Awk inside of qsub - sed

I have a bash script in which I have a few qsubs. Each of them are waiting for a preivous qsub to be done before starting.
My first qsub consist of sending files in a certain directory to a perl program and having the outfiles printed in a new directory. At the end, I echo the array with all my jobs names. This script works as intented.
mkdir -p /perl_files_dir
for ID_FILES in `ls Infiles_dir/*.txt`;
do
JOB_ID=`echo "perl perl_scirpt.pl $ID_FILES" | qsub -j oe `
JOB_ID_ARRAY="${JOB_ID_ARRAY}:$JOB_ID"
done
echo $JOB_ID_ARRAY
My second qsub is meant to sort all my previous files made with my perl script in a new outfile and to start after all these jobs are done (about 100 jobs) with depend=afterany. Again, this part is working fine.
SORT_JOB=`echo "sort -m -n perl_files_dir/*.txt >>sorted_file.txt" | qsub -j oe -W depend=afterany$JOB_ID_ARRAY`
SORT_ARRAY="${SORT_ARRAY}:$SORT_JOB"
My issue is that in my sorted file, I have a few columns I wish to remove (2 to 6), so I came up with this last line using awk piped to sed with another depend=afterany
SED=`echo "awk '{\$2="";\$3="";\$4="";\$5="";\$6=""; print \$0}' sorted_file.txt \
| sed 's/ //g' >final_file.txt" | qsub -j oe -W depend=afterany$SORT_ARRAY`
This last step creates final_file.txt, but leaves it empty. I added SED= before my echo because it would otherwise give me Command not found.
I tried without the pipe so it would just print everything. Unfortunately it prints nothing.
I assume it is not opening my sorted file and this is why my final file is empty after my sed. If it's the case, then why won't awk read it?
In my script, I am using variables to define my directories and files (with the correct path). I know my issue is not about find my files or directories since they are perfectly defined at the beginning and used throughout the script. I tried to write the whole path instead of a variable and I get the same results.

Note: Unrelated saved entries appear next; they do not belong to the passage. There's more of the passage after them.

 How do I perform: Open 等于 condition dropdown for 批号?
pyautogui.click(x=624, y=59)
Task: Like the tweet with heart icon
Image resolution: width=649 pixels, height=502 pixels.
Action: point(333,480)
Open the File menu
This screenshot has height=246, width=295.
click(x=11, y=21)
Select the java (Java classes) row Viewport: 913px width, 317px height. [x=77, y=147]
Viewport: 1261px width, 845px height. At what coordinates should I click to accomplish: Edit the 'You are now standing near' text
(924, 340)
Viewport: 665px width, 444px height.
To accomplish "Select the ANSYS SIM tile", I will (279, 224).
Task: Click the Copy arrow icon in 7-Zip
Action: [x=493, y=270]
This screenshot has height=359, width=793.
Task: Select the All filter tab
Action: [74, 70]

for ID_FILES in `ls Infiles_dir/*.txt`
Simplify this to
for ID_FILES in Infiles_dir/*.txt
ls lists the files you pass it (except when you pass it directories, then it lists their content). Rather than telling it to display a list of files and parse the output, use the list of files you already have! This is more reliable (parsing the output of ls will fail if the file names contain whitespace or wildcard characters), clearer and faster. Don't parse the output of ls.
SORT_JOB=`echo "sort -m -n perl_files_dir/*.txt >>sorted_file.txt" | qsub -j oe -W depend=afterany$JOB_ID_ARRAY`
You'd make your life simpler if you used the right form of quoting in the right place. Don't use backquotes, because it's difficult to know how to quote things inside. Use $(…) instead, it's exactly equivalent except that it is parsed in a sane way.
I recommend using a here document for the shell snippet that you're feeding to qsub. You have fewer quoting issues to worry about, and it's more readable.
While we're at it, always put double quotes around variable substitutions and command substitutions: "$some_variable", "$(some_command)". Annoyingly, $var in shell syntax doesn't mean “take the value of the variable var”, it means “take the value of the variable var, parse it as a list of wildcard patterns, and replace each pattern by the list of matching files if there are matching files”. This extra stuff is turned off if the substitution happens inside double quotes (or in a here document, by the way): "$var" means “take the value of the variable var”.
SORT_JOB=$(qsub -j oe -W depend="afterany$JOB_ID_ARRAY" <<'EOF'
sort -m -n perl_files_dir/*.txt >>sorted_file.txt
EOF
)
We now get to the snippet where the quoting was actually causing a problem.
SED=`echo "awk '{\$2="";\$3="";\$4="";\$5="";\$6=""; print \$0}' sorted_file.txt \
| sed 's/ //g' >final_file.txt" | qsub -j oe -W depend=afterany$SORT_ARRAY`
The string that becomes the argument to the echo command is:
awk '{$2=;$3=;$4=;$5=;$6=; print $0}' sorted_file.txt | sed 's/ //g' >final_file.txt
This is syntactically incorrect, and that's why you're not getting any output.
You didn't escape the double quotes inside what was meant to be the awk snippet. It's a lot clearer if you use a here document. Also, you don't need the SED= part. You added it because you had a command substitution (a command between …), which substitutes the output of a command. But since you aren't interested in the output of the qsub command, don't take its output, just execute it.
qsub -j oe -W depend="afterany$SORT_ARRAY" <<'EOF'
awk '{$2="";$3="";$4="";$5="";$6=""; print $0}' sorted_file.txt |
sed 's/ //g' >final_file.txt
EOF
I'm not familiar with qsub, but presumably there's a way to get the error output and the return status of the commands it runs. Inspect that error output, you should have seen the errors from awk.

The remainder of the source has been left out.